Genetic analysis of single-minded 1 gene in early-onset severely obese children and adolescents.

BACKGROUND: Inactivating mutations of the hypothalamic transcription factor singleminded1 (SIM1) have been shown as a cause of early-onset severe obesity. However, to date, the contribution of SIM1 mutations to the obesity phenotype has only been studied in a few populations. In this study, we screened the functional regions of SIM1 in severely obese children of Slovak and Moravian descent to determine if genetic variants within SIM1 may influence the development of obesity in these populations. METHODS: The SIM1 promoter region, exons and exon-intron boundaries were sequenced in 126 unrelated obese children and adolescents (2-18 years of age) and 41 adult lean controls of Slovak and Moravian origin. Inclusion criteria for the children and adolescents were a body mass index standard deviation score higher than 2 SD for an appropriate age and sex, and obesity onset at less than 5 years of age.

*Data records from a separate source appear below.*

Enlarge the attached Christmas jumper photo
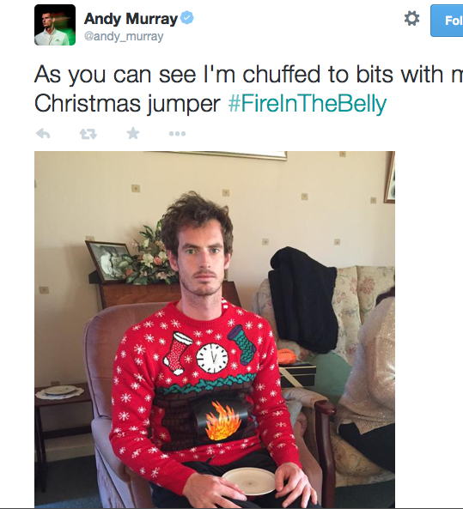pos(215,330)
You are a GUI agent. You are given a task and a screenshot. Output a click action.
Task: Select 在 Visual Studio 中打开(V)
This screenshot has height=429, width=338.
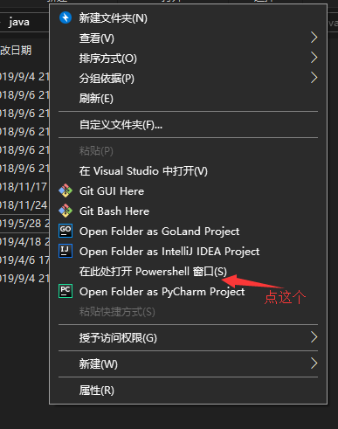(x=188, y=171)
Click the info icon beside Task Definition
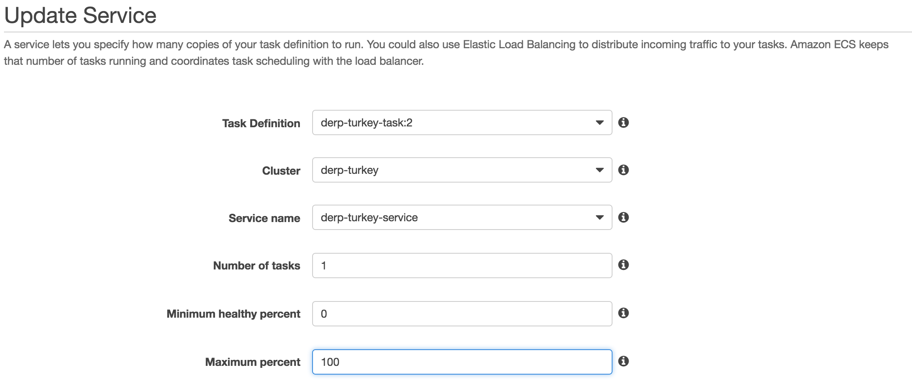912x388 pixels. tap(623, 122)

The clinical phenotypes of the SIM1 variant carriers were compared with clinical phenotypes of 4 MC4R variant carriers and with 27 unrelated SIM1 and MC4R mutation negative obese controls that were matched for age and gender. RESULTS: Seven previously described SIM1 variants and one novel heterozygous variant p.D134N were identified. The novel variant was predicted to be pathogenic by 7 in silico software analyses and is located at a highly conserved position of the SIM1 protein. The p.D134N variant was found in an 18 year old female proband (BMI 44.2kg/m2; +7.5 SD), and in 3 obese family members. Regardless of early onset severe obesity, the proband and her brother (age 16 years) did not fulfill the criteria of metabolic syndrome. Moreover, the variant carriers had significantly lower preferences for high sugar (p = 0.02) and low fat, low carbohydrate, high protein (p = 0.02) foods compared to the obese controls. CONCLUSIONS: We have identified a novel SIM1 variant, p.D134N, in 4 obese individuals from a single pedigree which is also associated with lower preference for certain foods.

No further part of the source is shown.